[[ TEXT BLOCK open ]]
Many of you in the traditional roles of corporate, investigations and physical security may not think your organization has an active role in your organization’s telephony security polices and programs. Well, at least not on the risk management side of the equation. Post-hack or theft, the investigation and clean-up, of course, falls to your organization. But the recent rise in smart, or the newly coined, “superphone” hacks, breaches and resultant losses do require your attention and participation at the front end of risk management. In many cases, the flaw is not the technology being used, but the people using and misusing the technology. According to a Verizon Data Breach Investigations Report, which cites misused permissions as a core issue, 96 percent of these cyber-breaches are avoidable by implementing simple or intermediate controls.
This is not only an IT or technology security issue, per se. Rather, key risk issues are right in the sweet spot of corporate security, including culture, training and policies by employees to ensure that risk is reduced. The rise of corporate networks, electronic supply chains, remote workforces, global expansion and travel have all added to the complexity of risk management and securing the business, and mobile devices only add to the layer of brand risk. And then there’s the arrival of superphones to further raise the security bar.
What are superphones? As a basis for discussion, there are the traditional cell or mobile phones, the original un-tethered phone for the purpose of making a call while mobile. Security was not an issue for the first mobile phones, unless you lost one or had the electronic serial number stolen and applied to another phone. The only “exposure” was a huge phone bill and a lengthy argument with your service provider. Losses were limited.
The superphone category also includes the Apple iPad and post-iPad tablets, and according to talk at the recent CES Show, Apple should have a profitable year, with a projected 20 million iPads in 2011 expected to be sold. The year 2011 has been dubbed, “year of the tablet,” and rightly so.
So what to do? A “Sysadmin” blog written by Trevor Pott and distributed in a recent OSAC briefing outlines the general issues and potential problems, and provides a good starting point for definitions within your organization, so that everyone from IT to sales is singing the same tune.
The blog, titled “Superphones: A Nightmare Waiting to Happen,” correctly points out that with new connectivity and functionality, the risk to new attacks for superphones has increased. Specifically, Pott defines superphones as those that include access to an integrated app store and multimedia playback capabilities.
And his key point for you: “Superphones, on the other hand, are deadly. They are not only fully-featured computers in their own right, they are easy – and desirable – enough to use that everyday users are getting in on it. They are everywhere and worst of all, their popularity is seeing their vulnerabilities discovered, exploited and malware specifically designed to target them.”
It may be no coincidence that on the day after the blog was posted, McAfee, the anti-virus company best known for computer virus software, announced research that “smartphones are the cyber criminal’s new frontier.” According to the research, malicious attacks on smartphones increased 46 percent in 2010 (and you are thinking…only 46 percent?)
At the top of the attacked list are the market share leaders, including Google’s Android and Apple’s iPhone. And it is also no coincidence that McAfee acquired smartphone security company Trust Digital to enter this new growth market.
What are examples of the most common malicious attacks? One takes control of the Google Android application and quietly sends premium rate text messages to a number the hackers established. Their profits are instant and huge. Similar to the cell phone risk, the expense is yours. Of larger risk is spying to gain access to passwords to corporate networks as well as personal banking accounts. And the ability to download free apps to a corporate device that have not been vetted for malware is a significant risk. The February announcement of hacks on Western U.S. Energy companies by Chinese organizations included “tricking employees to reveal passwords.” There is nothing techno-savvy about that. That is all about people, policies and procedures.
Many of the publicized security breaches are the result of exploiting poor security technology and design. But many are also the result of not making users understand how to securely use their new superphone to protect the business and their own information. While the IT issues of superphones are not the traditional role of security, having a conversation with your IT folks leading the superphone charge may be worthwhile. Your expertise and voice in policies and tracking privilege usage beforean investigation has to be launched is central to the goal of protecting the business and building your brands.
[[ TEXT BLOCK closed ]]
[[ GIVEN INFORMATION open ]]
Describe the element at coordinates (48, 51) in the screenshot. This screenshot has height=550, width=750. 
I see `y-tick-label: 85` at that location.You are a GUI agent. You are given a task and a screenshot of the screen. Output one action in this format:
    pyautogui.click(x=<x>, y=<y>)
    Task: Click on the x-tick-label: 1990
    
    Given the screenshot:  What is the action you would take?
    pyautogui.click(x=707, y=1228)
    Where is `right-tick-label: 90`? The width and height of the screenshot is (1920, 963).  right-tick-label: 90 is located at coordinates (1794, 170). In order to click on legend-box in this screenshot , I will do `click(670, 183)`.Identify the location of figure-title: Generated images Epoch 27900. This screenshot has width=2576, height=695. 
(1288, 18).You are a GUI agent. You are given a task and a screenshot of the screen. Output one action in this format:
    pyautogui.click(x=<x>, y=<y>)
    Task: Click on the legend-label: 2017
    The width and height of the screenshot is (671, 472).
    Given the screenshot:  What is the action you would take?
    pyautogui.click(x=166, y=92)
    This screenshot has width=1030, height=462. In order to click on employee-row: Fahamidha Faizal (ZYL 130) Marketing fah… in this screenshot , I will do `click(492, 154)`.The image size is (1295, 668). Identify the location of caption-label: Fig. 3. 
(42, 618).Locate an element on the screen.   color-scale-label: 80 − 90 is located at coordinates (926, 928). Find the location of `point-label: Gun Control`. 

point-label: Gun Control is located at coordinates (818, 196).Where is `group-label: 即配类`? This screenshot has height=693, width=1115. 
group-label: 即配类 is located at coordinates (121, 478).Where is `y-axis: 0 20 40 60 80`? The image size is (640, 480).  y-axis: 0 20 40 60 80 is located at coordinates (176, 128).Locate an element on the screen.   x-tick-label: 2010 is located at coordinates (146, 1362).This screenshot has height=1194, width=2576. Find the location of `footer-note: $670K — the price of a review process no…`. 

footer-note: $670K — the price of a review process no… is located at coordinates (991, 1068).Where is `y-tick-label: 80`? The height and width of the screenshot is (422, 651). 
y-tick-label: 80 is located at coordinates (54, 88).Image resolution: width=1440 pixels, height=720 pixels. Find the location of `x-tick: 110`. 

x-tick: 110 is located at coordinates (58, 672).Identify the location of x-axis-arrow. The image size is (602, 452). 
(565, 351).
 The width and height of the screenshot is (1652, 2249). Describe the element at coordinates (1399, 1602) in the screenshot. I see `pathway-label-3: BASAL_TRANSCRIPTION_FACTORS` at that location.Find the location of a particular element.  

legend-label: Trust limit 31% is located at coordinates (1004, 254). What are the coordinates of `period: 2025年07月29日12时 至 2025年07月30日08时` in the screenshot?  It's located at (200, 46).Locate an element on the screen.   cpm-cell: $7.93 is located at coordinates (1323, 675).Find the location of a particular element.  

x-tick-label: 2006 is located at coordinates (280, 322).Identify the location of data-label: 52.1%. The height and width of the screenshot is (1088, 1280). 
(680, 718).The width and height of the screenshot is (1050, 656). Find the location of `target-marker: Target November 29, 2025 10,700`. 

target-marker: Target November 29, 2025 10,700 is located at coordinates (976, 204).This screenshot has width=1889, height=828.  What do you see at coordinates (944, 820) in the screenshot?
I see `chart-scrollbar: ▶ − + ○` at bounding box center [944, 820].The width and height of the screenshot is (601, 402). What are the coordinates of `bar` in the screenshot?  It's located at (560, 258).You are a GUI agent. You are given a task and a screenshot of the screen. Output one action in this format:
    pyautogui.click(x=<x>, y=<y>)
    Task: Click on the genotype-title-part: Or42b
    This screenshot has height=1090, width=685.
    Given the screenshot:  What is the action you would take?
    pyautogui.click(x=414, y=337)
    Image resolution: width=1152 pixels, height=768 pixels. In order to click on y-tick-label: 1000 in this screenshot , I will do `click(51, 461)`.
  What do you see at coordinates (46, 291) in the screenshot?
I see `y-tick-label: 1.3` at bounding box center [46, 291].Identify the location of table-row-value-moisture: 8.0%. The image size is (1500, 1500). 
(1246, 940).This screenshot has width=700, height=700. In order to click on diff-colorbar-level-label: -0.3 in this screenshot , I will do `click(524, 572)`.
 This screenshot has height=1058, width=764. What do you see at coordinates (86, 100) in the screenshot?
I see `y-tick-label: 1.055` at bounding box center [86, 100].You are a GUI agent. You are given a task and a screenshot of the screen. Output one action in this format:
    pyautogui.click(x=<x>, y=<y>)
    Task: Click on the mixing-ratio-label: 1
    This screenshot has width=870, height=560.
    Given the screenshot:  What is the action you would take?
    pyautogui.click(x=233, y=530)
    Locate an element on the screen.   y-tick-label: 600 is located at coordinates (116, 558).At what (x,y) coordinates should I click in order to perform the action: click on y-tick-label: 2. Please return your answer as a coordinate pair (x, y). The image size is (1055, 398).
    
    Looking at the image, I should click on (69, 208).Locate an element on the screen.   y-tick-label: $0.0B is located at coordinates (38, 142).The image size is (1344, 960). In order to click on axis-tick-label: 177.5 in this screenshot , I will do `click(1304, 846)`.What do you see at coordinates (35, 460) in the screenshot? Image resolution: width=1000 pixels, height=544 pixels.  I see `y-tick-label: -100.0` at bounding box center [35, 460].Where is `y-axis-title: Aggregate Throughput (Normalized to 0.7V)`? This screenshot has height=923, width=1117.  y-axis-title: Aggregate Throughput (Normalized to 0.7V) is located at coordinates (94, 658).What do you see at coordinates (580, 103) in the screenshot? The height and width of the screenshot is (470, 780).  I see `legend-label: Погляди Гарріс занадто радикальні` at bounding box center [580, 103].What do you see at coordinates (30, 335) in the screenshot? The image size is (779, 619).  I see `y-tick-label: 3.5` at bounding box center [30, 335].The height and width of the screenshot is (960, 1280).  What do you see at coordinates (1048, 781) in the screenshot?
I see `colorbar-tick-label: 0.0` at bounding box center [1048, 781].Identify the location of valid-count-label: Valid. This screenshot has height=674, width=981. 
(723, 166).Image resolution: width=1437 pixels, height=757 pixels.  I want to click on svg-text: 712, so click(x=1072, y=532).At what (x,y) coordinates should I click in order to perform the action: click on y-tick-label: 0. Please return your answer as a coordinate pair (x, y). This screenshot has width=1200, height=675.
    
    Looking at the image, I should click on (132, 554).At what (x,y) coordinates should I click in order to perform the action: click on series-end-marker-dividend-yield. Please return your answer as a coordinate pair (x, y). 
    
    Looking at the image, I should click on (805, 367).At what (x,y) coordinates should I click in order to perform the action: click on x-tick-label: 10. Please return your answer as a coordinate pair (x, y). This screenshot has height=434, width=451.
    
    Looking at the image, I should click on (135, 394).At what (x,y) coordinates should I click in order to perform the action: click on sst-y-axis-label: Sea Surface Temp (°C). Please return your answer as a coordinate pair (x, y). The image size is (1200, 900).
[[ GIVEN INFORMATION closed ]]
▸ PROBLEMS TO SOLVE
**a.** Reproduce the superphone security article between "The superphone category" and "and rightly so.", inclusive.
**b.** List the things that the superphone security article says "have all added to the complexity of risk management and securing the business."
Work only from the superphone security article when answering.

▸ EXPECTED RESULTS
**a.**
The superphone category also includes the Apple iPad and post-iPad tablets, and according to talk at the recent CES Show, Apple should have a profitable year, with a projected 20 million iPads in 2011 expected to be sold. The year 2011 has been dubbed, “year of the tablet,” and rightly so.

**b.**
Corporate networks
Electronic supply chains
Remote workforces
Global expansion
Travel